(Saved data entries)
┌──
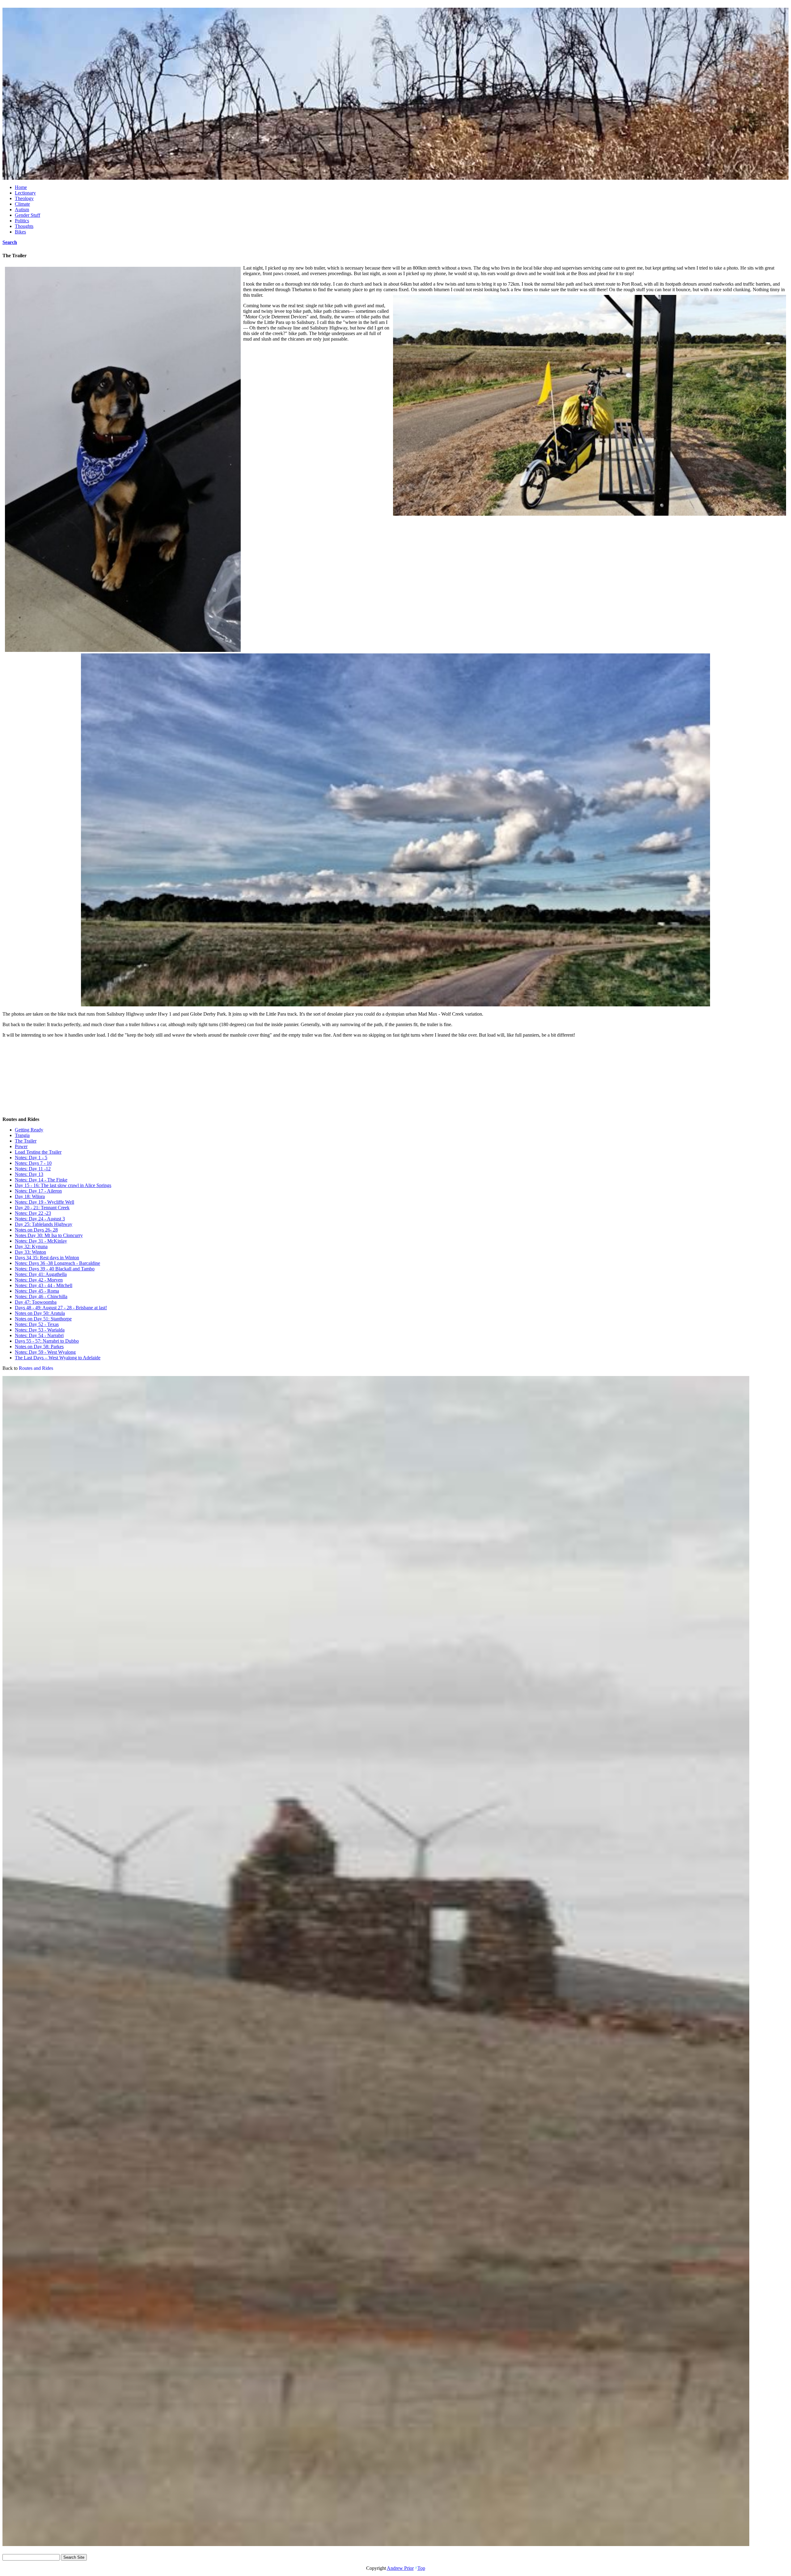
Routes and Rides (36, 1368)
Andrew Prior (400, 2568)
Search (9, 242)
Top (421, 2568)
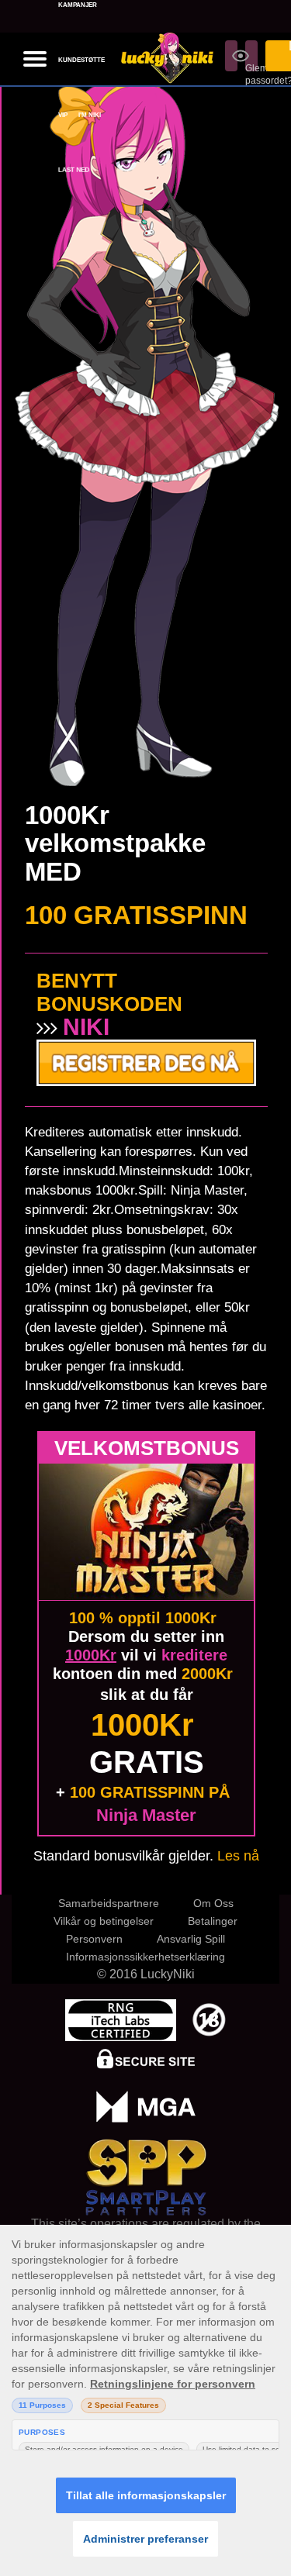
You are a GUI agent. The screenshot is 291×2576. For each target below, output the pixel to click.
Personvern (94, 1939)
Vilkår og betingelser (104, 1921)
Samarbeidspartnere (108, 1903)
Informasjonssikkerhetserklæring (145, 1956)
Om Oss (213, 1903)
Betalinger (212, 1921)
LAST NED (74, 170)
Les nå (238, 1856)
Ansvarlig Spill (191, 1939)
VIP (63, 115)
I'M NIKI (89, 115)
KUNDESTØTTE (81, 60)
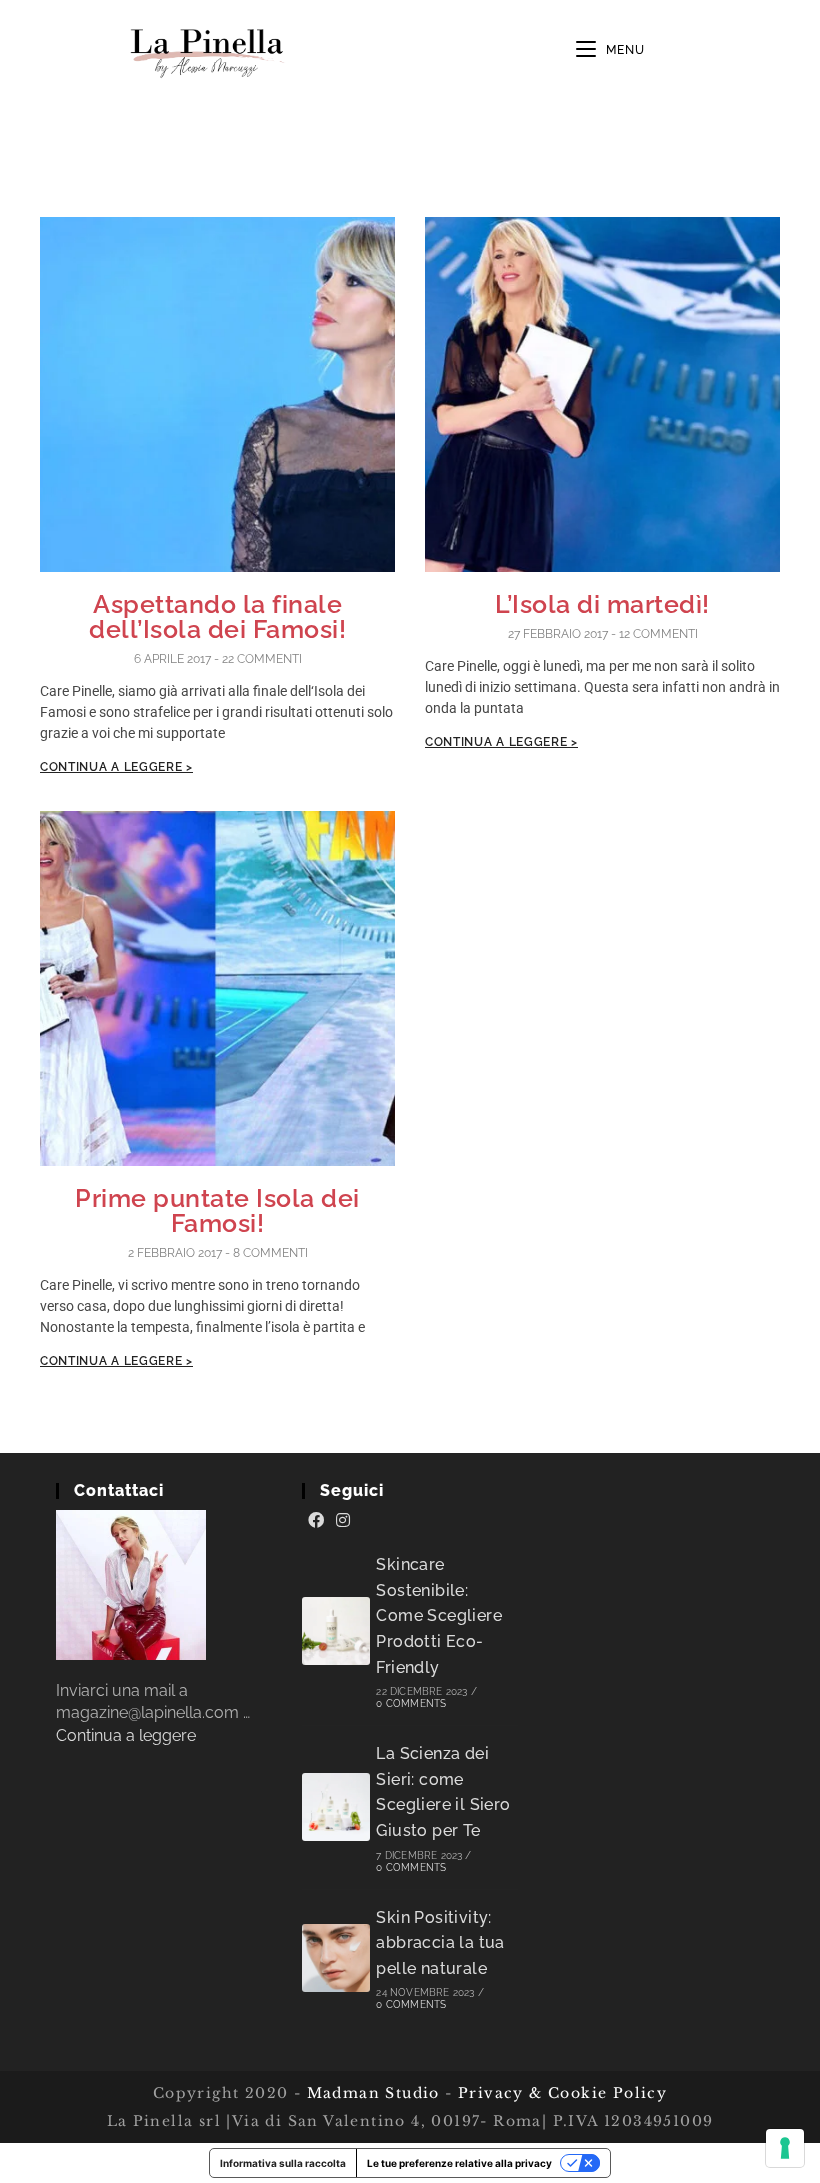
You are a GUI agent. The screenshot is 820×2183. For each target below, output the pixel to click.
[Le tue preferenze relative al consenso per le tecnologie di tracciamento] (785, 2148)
└──
Your instructions:
Please reproduce the records above exactly, omitting every picture.

Result of the exercise:
Routes and Rides (36, 1368)
Andrew Prior (400, 2568)
Search (9, 242)
Top (421, 2568)
You are a GUI agent. The screenshot is 291×2576. For each target below, output the pixel to click.
Personvern (94, 1939)
Vilkår og betingelser (104, 1921)
Samarbeidspartnere (108, 1903)
Informasjonssikkerhetserklæring (145, 1956)
Om Oss (213, 1903)
Betalinger (212, 1921)
LAST NED (74, 170)
Les nå (238, 1856)
Ansvarlig Spill (191, 1939)
VIP (63, 115)
I'M NIKI (89, 115)
KUNDESTØTTE (81, 60)
You are a GUI agent. The screenshot is 820×2183. For each target below, output the pixel to click.
[Le tue preferenze relative al consenso per le tecnologie di tracciamento] (785, 2148)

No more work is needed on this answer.